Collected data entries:
-------------------------

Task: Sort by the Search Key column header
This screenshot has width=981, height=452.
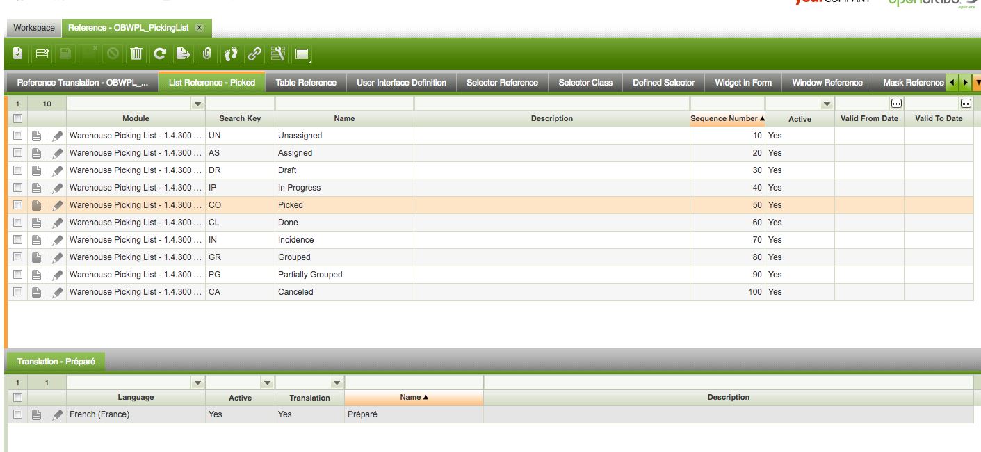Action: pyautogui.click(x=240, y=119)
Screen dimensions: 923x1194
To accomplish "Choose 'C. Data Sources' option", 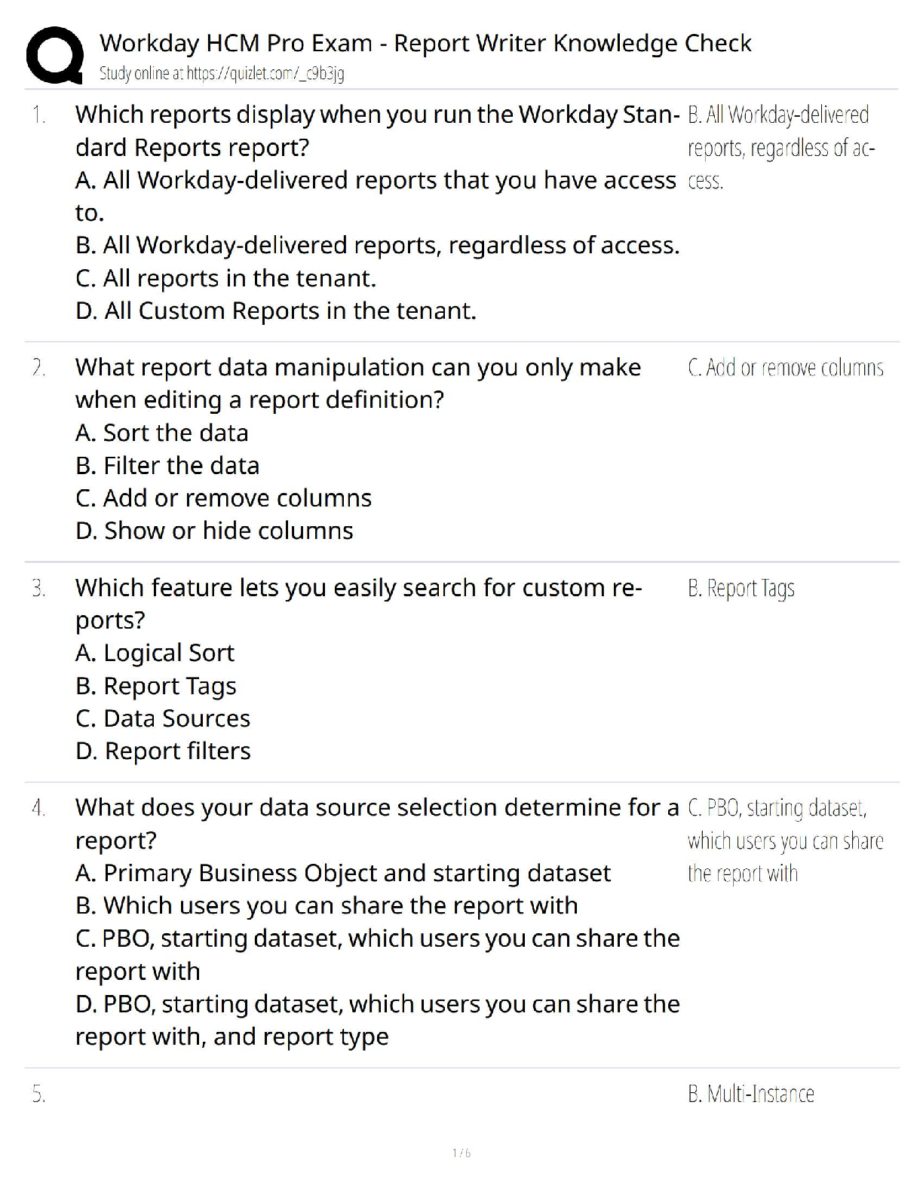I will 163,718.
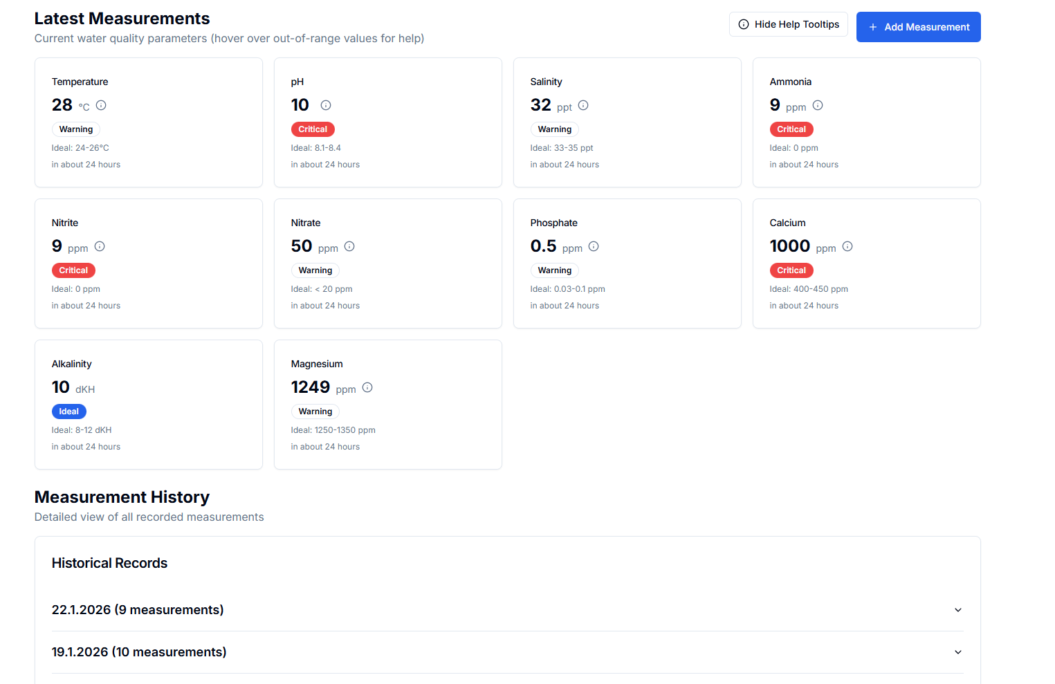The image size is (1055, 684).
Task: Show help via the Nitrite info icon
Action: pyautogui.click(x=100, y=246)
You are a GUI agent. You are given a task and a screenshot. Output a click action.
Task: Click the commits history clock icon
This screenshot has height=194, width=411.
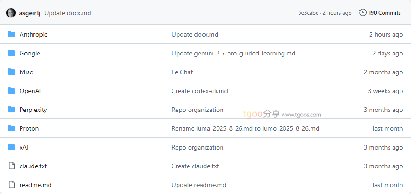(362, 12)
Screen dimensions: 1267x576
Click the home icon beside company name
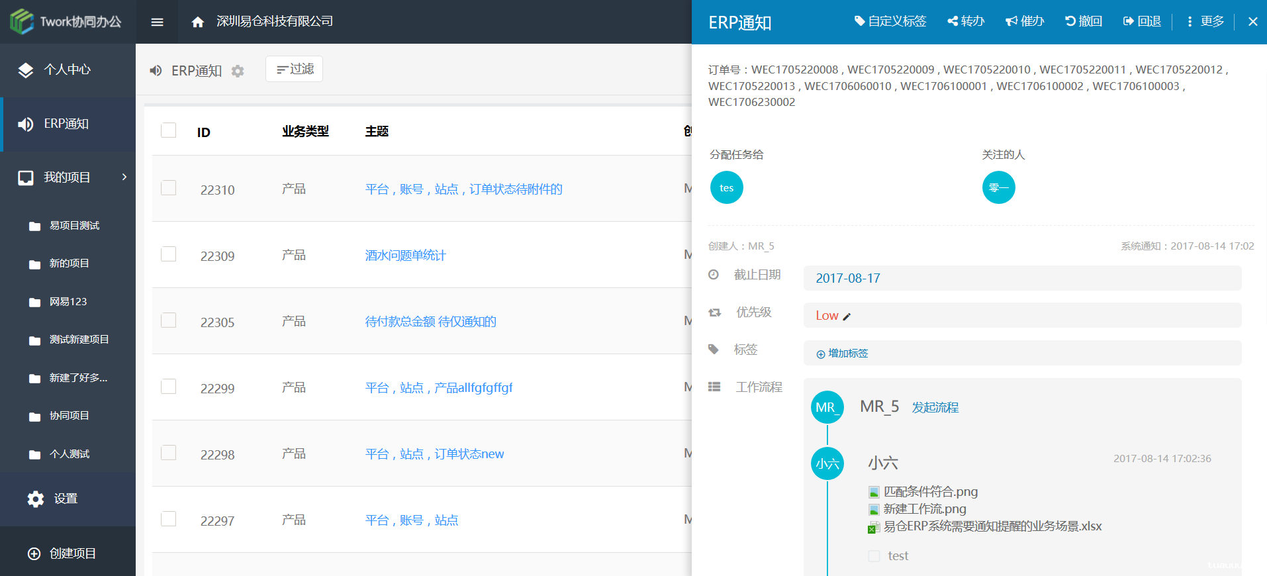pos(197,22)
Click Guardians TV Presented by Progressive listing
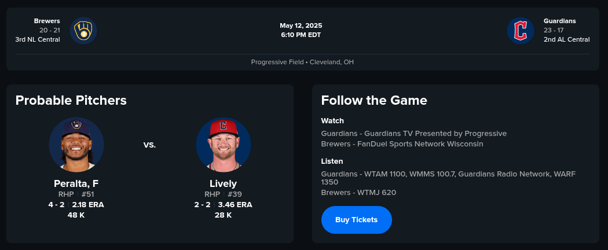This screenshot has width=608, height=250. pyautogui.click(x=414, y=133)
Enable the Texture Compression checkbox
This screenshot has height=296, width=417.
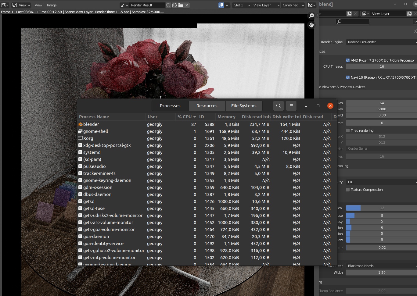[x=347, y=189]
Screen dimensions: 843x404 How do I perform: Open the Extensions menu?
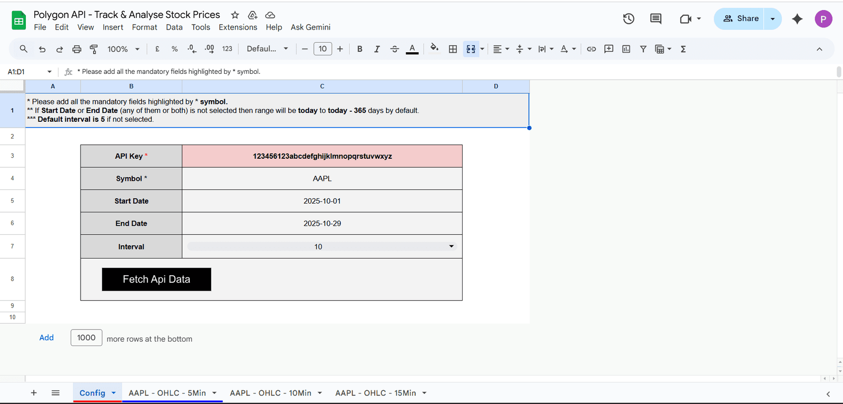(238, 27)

-------------------------

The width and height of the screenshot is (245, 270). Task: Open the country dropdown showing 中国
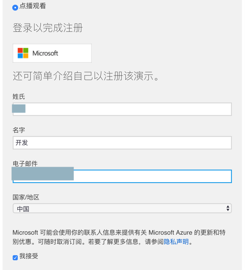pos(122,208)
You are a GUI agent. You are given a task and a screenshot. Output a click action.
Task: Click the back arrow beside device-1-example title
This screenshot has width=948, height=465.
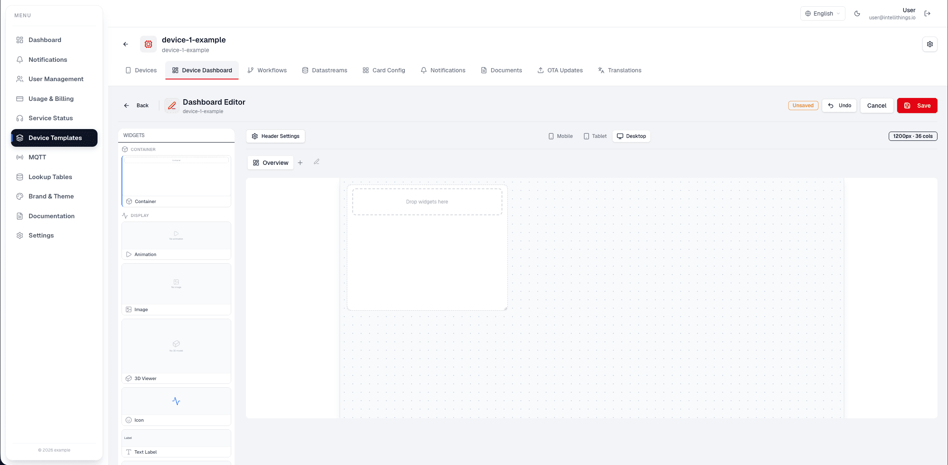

-------------------------

▶ **EXERCISE GOAL**
Using the data above, print only the lines starting at the one with "Task: Sort by the Search Key column header" and ending at the one with "Screen dimensions: 923x1194", exactly as they stand, minus the pictures.

▶ **RESULT**
Task: Sort by the Search Key column header
This screenshot has width=981, height=452.
Action: pyautogui.click(x=240, y=119)
Screen dimensions: 923x1194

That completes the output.